Entries for locating described items
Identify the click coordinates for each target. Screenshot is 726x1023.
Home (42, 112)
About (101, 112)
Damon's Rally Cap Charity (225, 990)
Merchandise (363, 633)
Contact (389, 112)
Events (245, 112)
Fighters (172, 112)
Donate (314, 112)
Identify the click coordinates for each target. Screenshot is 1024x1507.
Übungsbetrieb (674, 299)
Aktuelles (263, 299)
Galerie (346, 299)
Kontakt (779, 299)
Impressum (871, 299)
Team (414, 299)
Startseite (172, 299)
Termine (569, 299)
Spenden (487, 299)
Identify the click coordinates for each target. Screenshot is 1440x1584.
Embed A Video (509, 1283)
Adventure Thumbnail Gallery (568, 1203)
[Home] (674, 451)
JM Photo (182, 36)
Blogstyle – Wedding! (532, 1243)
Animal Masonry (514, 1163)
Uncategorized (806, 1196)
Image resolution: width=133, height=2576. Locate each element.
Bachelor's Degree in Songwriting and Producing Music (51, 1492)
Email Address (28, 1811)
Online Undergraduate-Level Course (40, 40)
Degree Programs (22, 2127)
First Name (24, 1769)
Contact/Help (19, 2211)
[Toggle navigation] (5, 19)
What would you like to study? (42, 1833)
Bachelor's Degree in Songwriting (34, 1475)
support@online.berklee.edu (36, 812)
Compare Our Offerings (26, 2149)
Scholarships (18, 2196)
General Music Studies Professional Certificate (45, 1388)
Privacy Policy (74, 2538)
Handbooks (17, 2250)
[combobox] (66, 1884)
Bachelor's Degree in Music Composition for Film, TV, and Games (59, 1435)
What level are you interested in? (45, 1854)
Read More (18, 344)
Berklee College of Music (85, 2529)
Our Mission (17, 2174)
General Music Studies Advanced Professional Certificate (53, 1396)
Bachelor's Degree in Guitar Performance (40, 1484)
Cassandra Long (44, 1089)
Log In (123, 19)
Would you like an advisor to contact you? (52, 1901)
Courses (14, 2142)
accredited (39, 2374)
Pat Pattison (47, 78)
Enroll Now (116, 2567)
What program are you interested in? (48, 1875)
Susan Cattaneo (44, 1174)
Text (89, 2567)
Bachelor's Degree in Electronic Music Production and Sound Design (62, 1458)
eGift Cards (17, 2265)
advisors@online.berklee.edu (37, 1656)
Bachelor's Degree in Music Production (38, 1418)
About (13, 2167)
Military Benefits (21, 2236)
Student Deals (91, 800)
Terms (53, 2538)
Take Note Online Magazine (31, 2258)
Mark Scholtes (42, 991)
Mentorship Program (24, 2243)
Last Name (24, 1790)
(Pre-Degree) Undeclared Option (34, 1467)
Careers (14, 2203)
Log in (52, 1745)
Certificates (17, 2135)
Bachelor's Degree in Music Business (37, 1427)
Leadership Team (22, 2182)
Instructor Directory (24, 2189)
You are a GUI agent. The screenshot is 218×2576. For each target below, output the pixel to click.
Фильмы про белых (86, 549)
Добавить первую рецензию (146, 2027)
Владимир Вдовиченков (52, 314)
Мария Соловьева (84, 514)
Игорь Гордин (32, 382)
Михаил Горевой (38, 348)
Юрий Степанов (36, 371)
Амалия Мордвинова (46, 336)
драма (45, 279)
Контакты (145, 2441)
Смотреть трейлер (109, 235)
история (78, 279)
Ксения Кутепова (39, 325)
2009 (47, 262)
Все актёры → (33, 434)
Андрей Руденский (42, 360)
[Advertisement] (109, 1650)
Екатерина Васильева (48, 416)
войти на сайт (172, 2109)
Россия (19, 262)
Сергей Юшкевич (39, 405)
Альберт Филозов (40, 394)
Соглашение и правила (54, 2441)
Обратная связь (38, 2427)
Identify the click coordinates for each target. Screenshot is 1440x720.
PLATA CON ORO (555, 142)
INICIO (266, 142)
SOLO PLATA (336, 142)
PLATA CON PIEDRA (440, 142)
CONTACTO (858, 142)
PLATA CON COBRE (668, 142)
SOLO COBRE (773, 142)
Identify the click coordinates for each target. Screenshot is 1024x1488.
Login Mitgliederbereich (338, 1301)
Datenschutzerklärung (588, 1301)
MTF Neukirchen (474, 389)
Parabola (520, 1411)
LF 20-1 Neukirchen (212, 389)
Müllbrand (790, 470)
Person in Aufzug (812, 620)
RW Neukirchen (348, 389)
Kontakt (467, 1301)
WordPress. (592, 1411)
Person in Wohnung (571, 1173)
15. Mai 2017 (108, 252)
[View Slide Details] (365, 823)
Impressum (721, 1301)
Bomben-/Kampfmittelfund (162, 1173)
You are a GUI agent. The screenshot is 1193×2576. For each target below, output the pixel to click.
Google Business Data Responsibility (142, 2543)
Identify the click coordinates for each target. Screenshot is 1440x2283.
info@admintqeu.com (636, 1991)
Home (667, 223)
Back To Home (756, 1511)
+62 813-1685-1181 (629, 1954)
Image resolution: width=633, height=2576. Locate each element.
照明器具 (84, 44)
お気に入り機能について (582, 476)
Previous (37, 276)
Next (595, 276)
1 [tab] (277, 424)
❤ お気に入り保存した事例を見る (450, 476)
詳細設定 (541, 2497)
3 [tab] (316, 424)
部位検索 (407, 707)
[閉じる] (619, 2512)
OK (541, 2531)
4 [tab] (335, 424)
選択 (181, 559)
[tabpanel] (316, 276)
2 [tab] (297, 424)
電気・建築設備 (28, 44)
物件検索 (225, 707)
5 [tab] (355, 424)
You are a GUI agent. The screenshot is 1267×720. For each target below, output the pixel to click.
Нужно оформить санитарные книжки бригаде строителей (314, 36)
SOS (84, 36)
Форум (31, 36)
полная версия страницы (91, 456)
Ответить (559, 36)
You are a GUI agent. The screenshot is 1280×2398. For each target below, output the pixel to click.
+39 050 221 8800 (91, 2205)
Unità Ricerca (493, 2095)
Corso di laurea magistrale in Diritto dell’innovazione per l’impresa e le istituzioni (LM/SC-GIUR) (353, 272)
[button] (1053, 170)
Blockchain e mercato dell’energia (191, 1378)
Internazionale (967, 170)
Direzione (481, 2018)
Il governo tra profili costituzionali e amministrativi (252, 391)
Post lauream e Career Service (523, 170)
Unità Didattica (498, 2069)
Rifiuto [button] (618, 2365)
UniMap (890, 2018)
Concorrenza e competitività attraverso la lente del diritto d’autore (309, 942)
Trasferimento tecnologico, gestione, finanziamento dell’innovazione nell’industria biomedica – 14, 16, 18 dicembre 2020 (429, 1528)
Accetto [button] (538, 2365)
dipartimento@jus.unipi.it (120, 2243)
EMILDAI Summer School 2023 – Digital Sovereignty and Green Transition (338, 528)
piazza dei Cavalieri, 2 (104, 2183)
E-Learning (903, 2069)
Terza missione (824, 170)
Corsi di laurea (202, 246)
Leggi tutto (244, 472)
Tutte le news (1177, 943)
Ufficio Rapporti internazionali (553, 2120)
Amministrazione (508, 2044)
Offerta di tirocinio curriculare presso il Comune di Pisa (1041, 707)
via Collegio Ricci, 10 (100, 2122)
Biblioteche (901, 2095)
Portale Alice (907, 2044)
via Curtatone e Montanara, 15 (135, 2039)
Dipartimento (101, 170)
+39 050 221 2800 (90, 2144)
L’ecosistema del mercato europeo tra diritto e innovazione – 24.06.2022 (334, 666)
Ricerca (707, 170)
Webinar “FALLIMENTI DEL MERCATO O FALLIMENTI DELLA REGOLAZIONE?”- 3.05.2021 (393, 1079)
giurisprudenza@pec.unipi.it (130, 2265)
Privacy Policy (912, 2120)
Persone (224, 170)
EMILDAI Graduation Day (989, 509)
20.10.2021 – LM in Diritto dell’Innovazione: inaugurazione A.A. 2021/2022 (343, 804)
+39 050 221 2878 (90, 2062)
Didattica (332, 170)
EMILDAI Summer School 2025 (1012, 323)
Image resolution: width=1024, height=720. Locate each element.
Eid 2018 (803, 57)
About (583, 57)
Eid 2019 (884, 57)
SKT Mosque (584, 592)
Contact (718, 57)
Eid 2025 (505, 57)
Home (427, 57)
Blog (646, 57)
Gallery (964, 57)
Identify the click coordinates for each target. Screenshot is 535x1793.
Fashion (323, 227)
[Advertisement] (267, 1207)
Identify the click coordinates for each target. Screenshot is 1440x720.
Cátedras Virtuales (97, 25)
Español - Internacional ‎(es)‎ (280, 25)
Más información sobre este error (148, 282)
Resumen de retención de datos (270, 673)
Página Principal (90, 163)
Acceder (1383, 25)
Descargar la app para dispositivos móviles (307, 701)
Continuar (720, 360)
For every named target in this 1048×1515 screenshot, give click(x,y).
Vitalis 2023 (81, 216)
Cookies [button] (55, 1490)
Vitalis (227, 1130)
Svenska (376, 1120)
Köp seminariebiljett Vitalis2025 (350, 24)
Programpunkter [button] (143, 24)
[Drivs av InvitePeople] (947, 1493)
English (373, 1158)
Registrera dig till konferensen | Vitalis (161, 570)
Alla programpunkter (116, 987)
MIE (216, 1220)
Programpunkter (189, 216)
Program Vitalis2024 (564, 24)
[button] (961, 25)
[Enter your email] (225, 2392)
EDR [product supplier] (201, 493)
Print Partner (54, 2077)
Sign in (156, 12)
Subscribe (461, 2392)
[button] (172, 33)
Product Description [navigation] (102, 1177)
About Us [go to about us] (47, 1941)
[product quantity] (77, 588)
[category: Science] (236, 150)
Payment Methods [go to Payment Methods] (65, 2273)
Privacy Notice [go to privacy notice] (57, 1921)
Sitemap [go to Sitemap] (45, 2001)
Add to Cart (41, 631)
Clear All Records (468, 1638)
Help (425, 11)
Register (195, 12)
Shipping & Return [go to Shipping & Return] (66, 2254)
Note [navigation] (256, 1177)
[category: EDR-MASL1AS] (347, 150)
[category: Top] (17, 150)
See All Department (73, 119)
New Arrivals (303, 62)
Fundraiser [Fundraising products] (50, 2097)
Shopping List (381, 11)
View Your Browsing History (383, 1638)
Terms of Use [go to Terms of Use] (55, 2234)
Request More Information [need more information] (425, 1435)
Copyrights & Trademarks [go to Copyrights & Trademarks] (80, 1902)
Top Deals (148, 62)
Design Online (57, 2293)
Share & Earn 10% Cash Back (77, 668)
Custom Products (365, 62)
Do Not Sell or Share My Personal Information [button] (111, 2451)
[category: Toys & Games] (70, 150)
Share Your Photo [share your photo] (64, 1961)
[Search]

- _Short problem_: Copy every line from the line with "Image resolution: width=633, height=2576." to the line with "Ricerca (707, 170)" in full, shifting each coordinate pair by adding 9 to both of its numbers.

- _Correct answer_:
Image resolution: width=633, height=2576. Locate each element.
照明器具 (93, 53)
お気に入り機能について (591, 485)
Previous (46, 285)
Next (604, 285)
1 [tab] (286, 433)
❤ お気に入り保存した事例を見る (459, 485)
詳細設定 (550, 2506)
3 [tab] (325, 433)
部位検索 (416, 716)
[閉じる] (628, 2521)
OK (550, 2540)
4 [tab] (344, 433)
選択 (190, 568)
[tabpanel] (325, 285)
2 [tab] (306, 433)
電気・建築設備 (37, 53)
物件検索 (234, 716)
5 [tab] (364, 433)
You are a GUI agent. The screenshot is 1267×720. For each target below, output the pixel to click.
Нужно оформить санитарные книжки бригаде строителей (323, 45)
SOS (93, 45)
Форум (40, 45)
полная версия страницы (100, 465)
Ответить (568, 45)
You are a GUI agent. The screenshot is 1280×2398. For each target below, output the pixel to click.
+39 050 221 8800 (100, 2214)
Unità Ricerca (502, 2104)
Corso di laurea magistrale in Diritto dell’innovazione per l’impresa e le istituzioni (LM/SC-GIUR) (362, 281)
[button] (1062, 179)
Blockchain e mercato dell’energia (200, 1387)
Internazionale (976, 179)
Direzione (490, 2027)
Il governo tra profili costituzionali e amministrativi (261, 400)
Post lauream e Career Service (532, 179)
Unità Didattica (507, 2078)
Rifiuto [button] (627, 2374)
UniMap (899, 2027)
Concorrenza e competitività attraverso la lente del diritto d’autore (318, 951)
Trasferimento tecnologico, gestione, finanziamento dell’innovazione nell’industria biomedica – 14, 16, 18 dicembre 2020 (438, 1537)
Accetto [button] (547, 2374)
dipartimento@jus.unipi.it (129, 2252)
EMILDAI Summer School 2023 – Digital Sovereignty and Green Transition (347, 537)
piazza dei Cavalieri, 2 (113, 2192)
E-Learning (912, 2078)
Terza missione (833, 179)
Corsi di laurea (211, 255)
Leggi tutto (253, 481)
Tutte le news (1186, 952)
Ufficio Rapporti internazionali (562, 2129)
Amministrazione (517, 2053)
Offerta di tirocinio curriculare presso il Comune di Pisa (1050, 716)
via Collegio Ricci, 10 (109, 2131)
Biblioteche (910, 2104)
Portale Alice (916, 2053)
via Curtatone e Montanara, 15 (144, 2048)
Dipartimento (110, 179)
+39 050 221 2800 (99, 2153)
L’ecosistema del mercato europeo tra diritto e innovazione – 24.06.2022 (343, 675)
Ricerca (716, 179)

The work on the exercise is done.